On September 23, at the Verso Company paper mill on the N. Branch of the Potomac River (near Luke, Maryland), just under 10,000 gallons of "latex" was released during a four-hour period as it was being unloaded from a rail car. A "Verso worker failed to close a drain line on a 26,500-gallon storage tank that was being filled from a railroad tank car at the mill,"
According to a piece in the Cumberland Times-News from September 25, the spill was "discharged through a collection system." Attempts to clarify how much of the release was retained by the collection system were deferred by Verso to the Upper Potomac River Commission. The Luke plant receives latex material via rail car to produce specialty paper that has a latex-based coating. (Latex binds the coating to the paper and imparts high-quality optical properties.)
Over the weekend, a plume of "green goo" was seen in the Potomac near Cumberland. On Monday (today), the Times-News reported that Paw Paw, WV shut its water intake system (to provide drinking water to the town from the river) to avoid "gumming up the works" literally. It is anticipated to reach the Hagerstown water intake by this Saturday (October 4).
The product that spilled was an emulsion (or mixture) of water and a "styrene-butadiene based polymer" referred to as "Latex CP 620NA" and manufactured by Trinseo LLC.
A "safety data sheet" dated 2013 was procured from the company (available upon request) and it provides the following information:
- "may cause temporary eye irritation" and "prolonged contact may cause slight skin irritation;" however, "prolonged skin contact is unlikely to result in absorption of harmful amounts"

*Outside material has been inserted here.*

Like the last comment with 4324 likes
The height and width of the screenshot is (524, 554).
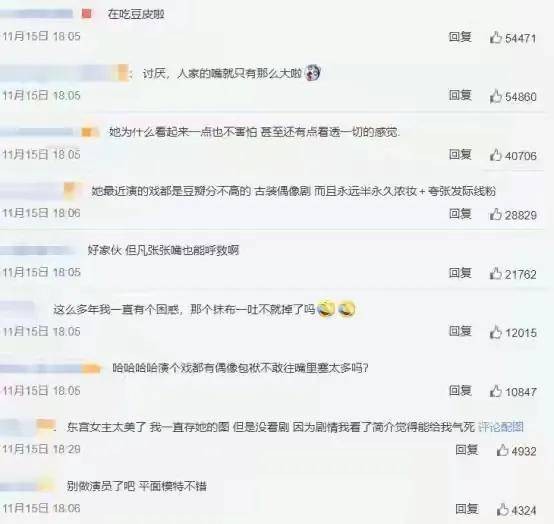(x=502, y=510)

- the substance generally poses very low toxicity via oral and dermal exposure; "practically nontoxic to aquatic organisms on an acute basis"
- coagulation of the material can occur in low temperatures and with the "addition of chemicals, such as acids or multivalent salts"

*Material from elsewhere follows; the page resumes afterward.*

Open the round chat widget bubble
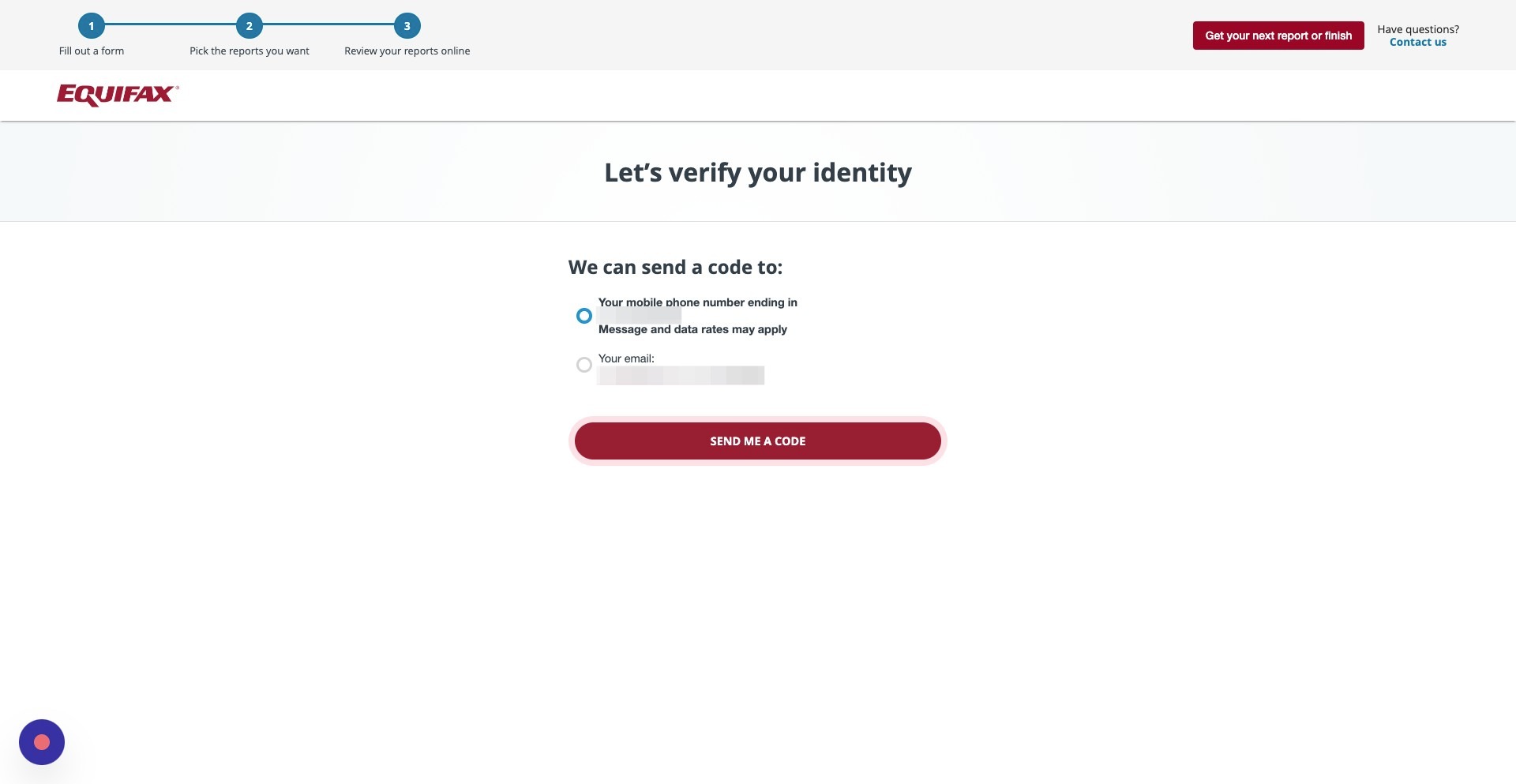1516x784 pixels. click(x=42, y=742)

- decomposition of the material in the environment depends on the ambient temperature, the supply of oxygen from air and the presence of other materials; however "the polymeric component is not expected to degrade"
The available data on the product seems to be indicate it is fairly non-toxic on an acute basis (upon short-term exposure) to both humans and aquatic life. There appears to little to no data on effects from chronic (repeat) exposure. There is also little reason to worry about chronic exposure for us humans getting our drinking water out of the Potomac as localities have the ability to store clean water and close the water intakes for up to a few days, depending on storage capability.
There is also little information on the types of degradation products that could be expected in the Potomac River water as the slug of pollution makes its way from Allegheny County downstream to the Chesapeake Bay.
No fish kills have been noted as of yet and samples have been collected; however no results have been shared yet with the public. It has been reported that volatile organic chemicals were being sampled for; however, it should be verified that styrene , butadiene and their primary aquatic breakdown products are on that list. Some of these might be classified as semi-volatile and covered by a different testing method.